Assembly Time
 
 
 
 
 
My friend from work, Steve, mixing paint and getting ready to squirt the car. I cleaned up the garage pretty good, hung plastic and called it a "Spray Booth". yeah! A couple of hours later, it was Mouse Gray.
All the tape is pulled off and ready to start pulling the wire looms in that I made almost a year ago. These two plastic saw horses are rated Bug tuff. Try doing this with a Mustang or Camaro. 
Pulled the wire looms in while it was still on the horsies and temporary installed the dash panels. Then started working on fitting the wiring plus finishing the design from a year ago. The design had a dew minor changes as I had changed to using the Haltech's staging control instead of the Mallory's two step features. More on that later. I also had to figure  out where to mount the head light power relay for the Cibie's big bulbs, and the resistor for the 6 volt wiper and semaphores
The body has just met the pan for what I hope is a very long time. The protective paper  stuff on the roll bar is some of the greatest stuff! It's about  .06" thick and cushioniny, it has a very light tack sticky side  with the peel and stick backing. We use it at work all over $50m and up planes. There's the wires I have to clean up and make sense of ......again. Roll bar and car will be bolted together next.
The 2x4 through the windows is my "lifting fixture" which held up the roll bar just about in a perfect position (not planned, hoped for, but I'll take it!). Two eyebolts out of  view hook to a cable "come along" hanging by 2 pulleys from a 4x4  somebody put across the garage ceiling many years before I bought the place.
Just about 1/2 through wiring up the front end. I had filled most holes under the dash then made a bracket to hold an old 6 fuse panel instead of the stock 4. It also has 2 very good grounds for trouble free service.
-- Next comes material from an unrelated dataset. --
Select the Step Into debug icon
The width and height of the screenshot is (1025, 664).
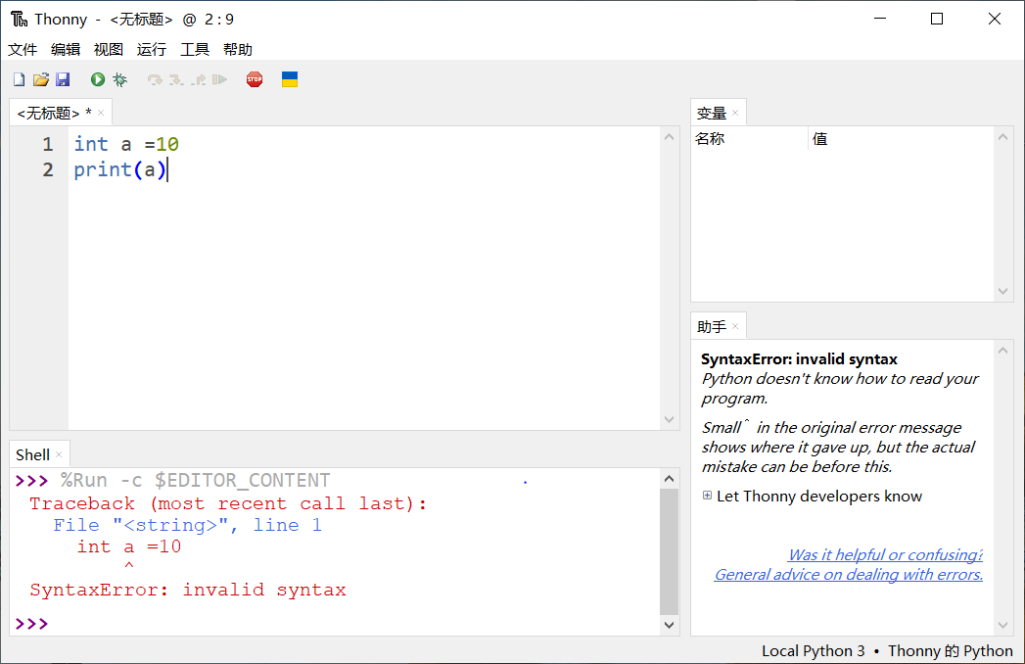(175, 79)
Just a few things left. Still have to hook up the dash lights, door pin switches and dome light, the ballast resistor, and windshield wiper. I'm hoping a speedo shop can make a gearbox that fits between the speedo and the cable tube. There is a lot of wire in there!!
Yeah, even more wiring! just about done fitting the panel and its shock mounts. This is where the pan and car's wiring, Mallory Hyfire VI, Haltech F10, and the engine compartment wiring meet and mingle.
Its Done!
Making the seat belts fit and getting ready to pad the roll bar. Still a lot to do.
Can't do much more here until the engine is in. Just had to put a small cut in the right side where the throttle body and air cleaner hit. That's after I modified the mounts to more center the engine. Fuel pressure regulator is in the forward right corner.
Now have to finish this wiring, coolant temp, O2, fan relay, oil temp, etc. Bulkhead AN fitting is for fuel supply
The starter has a relay and the taillight wiring passes across here. The down links are from Proformance in Orange, Ca.
EFI fuel pump is a 911 Porsche part with a Golf check valve. I drilled out a Golf fuel banjo and brazed a new fuel line into it. Line lock and front brake proportioning valve mount on the other side.
It's getting there!
Vaarooooom! Ahhhhh! it all fits. The modified tranny mounts and the angle mill job on the right side throttle body was all worth the hassle. 
This is the start of my new fuel tank. I took the tank that the split came with and combined it with some late model donor parts. The original tank had been a critter den for at least 20 years and as a result the bottom was all rotted out. I obtained a tank bottom from a friend that he had cut out of a '76 std efi car.
The  two tank bottoms were of a slightly different sizes and with differing radii on the 4 corners. Nothing a hammer and a few slits couldn't cure.  Tacking it together helped fit the last piece of the puzzle.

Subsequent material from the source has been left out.